From what I've heard from my local reseller ;The asus striker has a 6% failure rate inside 10 months.Thats outrageous.

That's twice the industry standard if I remember my statistics correctly. Even if that is true, I would imagine that many of those boards that "die" are capable of being repaired by the installation of a new BIOS chip, or other means.

Personally , I don't care even slightly what 680i boards are capable of supporting....I won't be using it anyways.

I can understand your frustration. Believe me no one is more frustrated with 680i SLI boards than I probably am.
 
AFAIK the striker was a "non" reference design right? so why blame the 680 :p

I've been through 2 EVGA 680i boards, a TR and an A1, and both ran perfect, and have been pretty flexible for ocing with diff mem configs(4x1GB @ 800 4-4-4-12).

0.0
 
AFAIK the striker was a "non" reference design right? so why blame the 680 :p

I've been through 2 EVGA 680i boards, a TR and an A1, and both ran perfect, and have been pretty flexible for ocing with diff mem configs(4x1GB @ 800 4-4-4-12).

0.0

The Gigabyte N680SLI-DQ6, ASUS Striker Extreme, and P5N32-E SLI were the only non-reference designed 680i SLI boards I can recall. There were other non-reference designed SLI compatible boards like the DFI board and the P5N32-E SLI Plus, but I wasn't talking about those. Just full blown 680i SLI chipset based boards. In any case the reference designs have their share of problems too. Including short life span, poor quad core overclocking and the problem of memory frying.

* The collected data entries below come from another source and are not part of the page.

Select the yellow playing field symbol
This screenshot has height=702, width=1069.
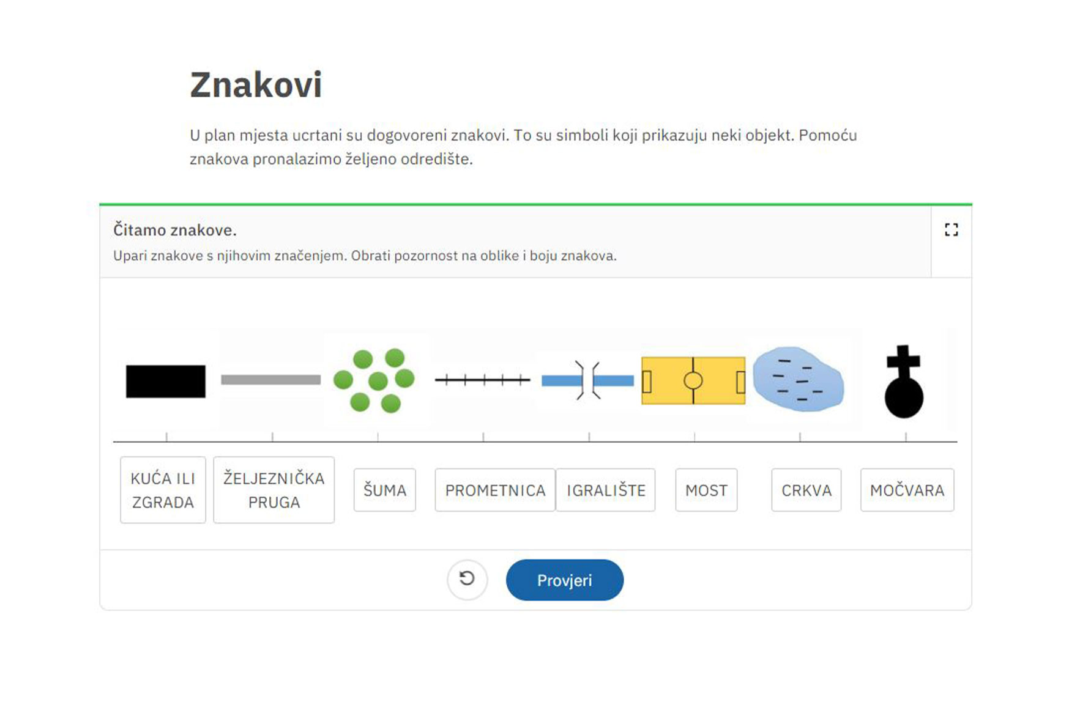[x=693, y=380]
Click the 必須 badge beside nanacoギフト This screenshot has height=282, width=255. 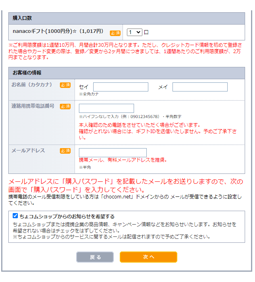coord(115,33)
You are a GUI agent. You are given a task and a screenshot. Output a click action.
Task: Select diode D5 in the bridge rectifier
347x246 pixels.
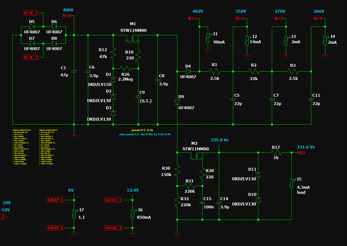point(32,27)
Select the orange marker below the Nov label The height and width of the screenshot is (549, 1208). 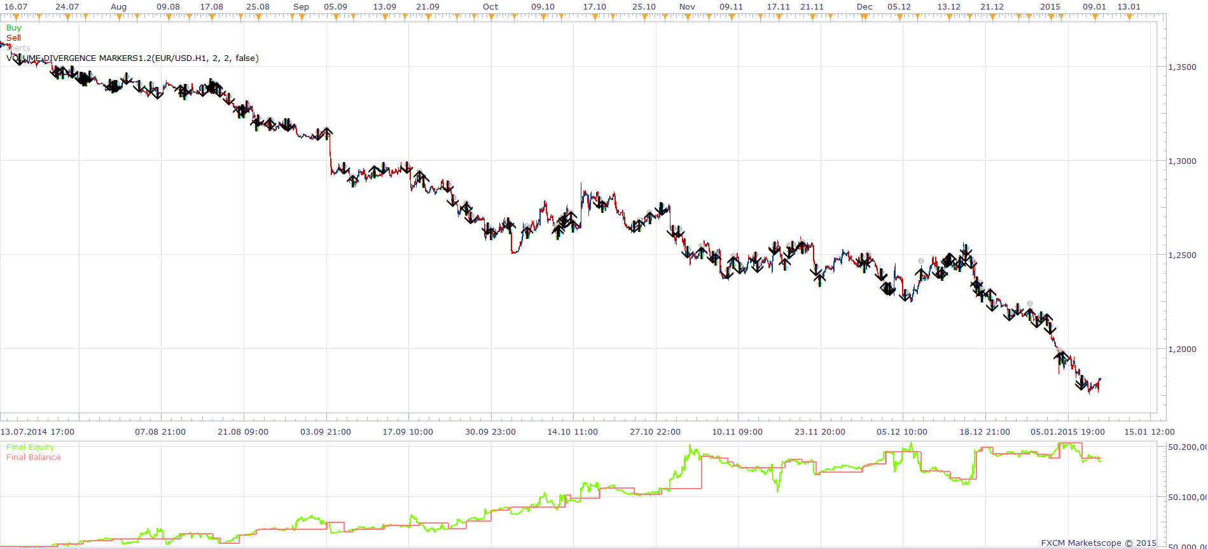[688, 17]
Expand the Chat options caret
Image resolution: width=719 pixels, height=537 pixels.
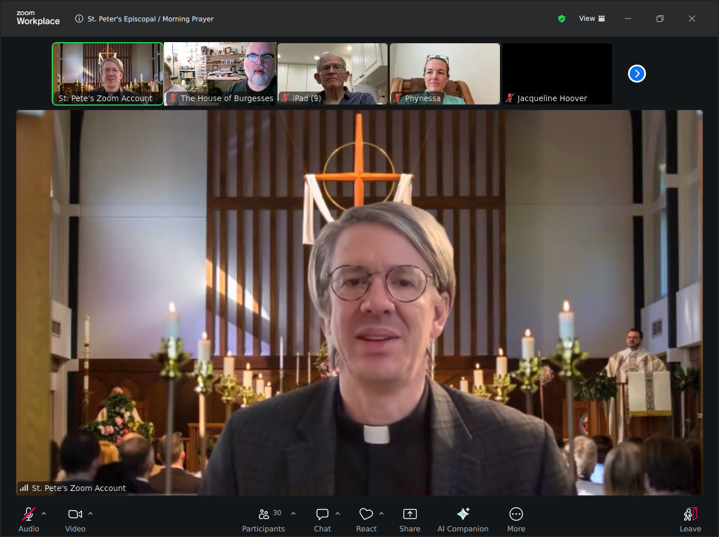(338, 513)
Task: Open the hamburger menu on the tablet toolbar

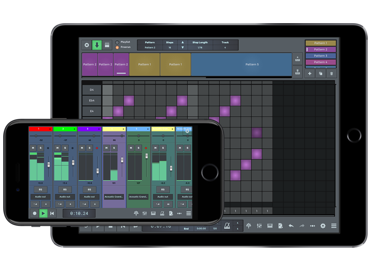Action: pos(334,226)
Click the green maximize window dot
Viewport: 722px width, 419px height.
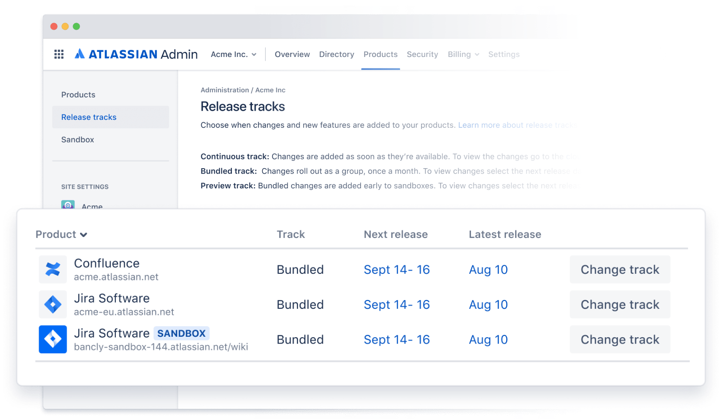(x=76, y=27)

Also all of the 680i SLI boards have problems with some modules in a 4x1GB configuration. This isn't theory or fact. Remember just because you aren't experiencing these problems doesn't mean that they don't exist. I'd also like to add that I've found that all the 680i SLI systems I've built from others including one for myself, are running dual core CPUs and aren't experiencing problems even though they are nearly a year old. I've had the most problems with quad core processors and A1 revision EVGA 680i SLI boards.
 
One thing to remember about Intel, though. they have throughly bought into the "platform" approach to selling their products. Centrino, Viiv, VPro, etc. are all heavily pushed by Intel. I think adding discrete video cards to the platforms makes sense. AMD/ATi are heading that way and Intel does pay close attention to them.

I agree with Dan that Intel probably won't immediately threaten the high end market with a release, but if they come out with a midrange card and keep the cost down, they may well steal decent market share from ATI/Nvidia in the mainstream segments which is their bread and butter. This would gain them the experience needed to make a run on the high end segment. Intel certainly has the resources to do this and I think Nvidia is giving them a reason to want to.

I see only good things coming out of an Intel entry in the GC market. If Nvidia doesn't survive, it won't be the end of the world. Look at how we survived 3dfx demise!